◆ **Trecho do texto**:
Barbeiras, sim! E com muito orgulho

Mulheres usam a criatividade e a sensibilidade para superar preconceitos e conquistar seu espaço no mercado

As mulheres estão cada vez mais “invadindo” um mercado de trabalho que até pouco tempo era predominantemente ocupado pelos homens. O tempo em que ser chamada de barbeira era adjetivo para qualificar mulheres que dirigem mal acabou. Hoje em dia, elas têm orgulho de se apresentarem como profissionais que cuidam do visual masculino. Em Montenegro, várias mulheres encontraram um novo sentido para suas vidas no serviço de barbearia. E, embora ainda exista preconceito, elas investem na qualificação, no bom atendimento e na boa conversa para mostrar que são capazes de apresentar resultados surpreendentes, que só a sensibilidade e a visão feminina permitem.

◆ **Resultado esperado**:
Escreva a continuação do texto sobre as mulheres barbeiras de Montenegro, começando logo após a última frase apresentada.

◆ **Registros fornecidos**:
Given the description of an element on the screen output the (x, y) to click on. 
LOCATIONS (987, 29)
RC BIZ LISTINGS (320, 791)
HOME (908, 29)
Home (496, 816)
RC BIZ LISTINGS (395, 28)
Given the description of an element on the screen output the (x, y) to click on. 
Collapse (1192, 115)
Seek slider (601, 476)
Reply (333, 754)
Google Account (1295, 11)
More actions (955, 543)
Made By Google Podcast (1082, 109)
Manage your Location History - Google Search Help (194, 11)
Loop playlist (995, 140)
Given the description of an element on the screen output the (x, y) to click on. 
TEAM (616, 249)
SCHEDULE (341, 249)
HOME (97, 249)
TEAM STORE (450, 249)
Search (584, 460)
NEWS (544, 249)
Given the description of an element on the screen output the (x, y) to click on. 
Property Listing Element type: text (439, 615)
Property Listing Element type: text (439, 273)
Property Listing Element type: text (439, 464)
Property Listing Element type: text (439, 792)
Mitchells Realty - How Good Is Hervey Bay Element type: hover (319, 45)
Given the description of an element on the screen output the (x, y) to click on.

◆ **Resposta da tarefa**:
Quando se fala em barbearia, logo surge a imagem de um salão com uma cadeira adequada para fazer barba e cabelo, um espelho grande na parede e outro menor, para que o cliente possa ver como ficou o corte. A figura clássica de um homem vestindo jaleco branco não escapa do tradicional formato das barbearias. Mas isso tudo é coisa do passado. Embora ainda exista o modelo tradicional, é com inovação que o mercado se aquece e amplia o número de serviços oferecidos. A sala branca ganhou cores. A barbearia passou a ser um local para tomar cerveja, café, jogar sinuca e colocar a conversa em dia. E os senhores de avental passaram a dividir espaço com mulheres empreendedoras.

Joziane Ferreira (Jô), de 40 anos, é uma dessas mulheres. Foi de pequena que ela desenvolveu o gosto pela profissão de barbeiro. Durante 20 anos, Jô se dedicou ao atendimento feminino e a ministrar cursos na área como cabeleireira profissional. Há cinco anos, resolveu dar uma virada em suas atividades e dedicar-se mais ao “universo masculino”. “A procura masculina aumentou muito nos últimos anos. Os homens estão cada vez mais vaidosos e exigentes”, comenta.

Jô oferece serviço completo: corte de cabelo, barba, design de sobrancelhas e alisamento, entre outros. Além disso, decorou o ambiente onde trabalha para que eles e elas sintam-se acolhidos. De um lado do salão, está presente a delicadeza de uma decoração em tons de rosa e branco. No espaço “deles”, cores fortes, como preto e cinza, ditam o estilo contemporâneo do local.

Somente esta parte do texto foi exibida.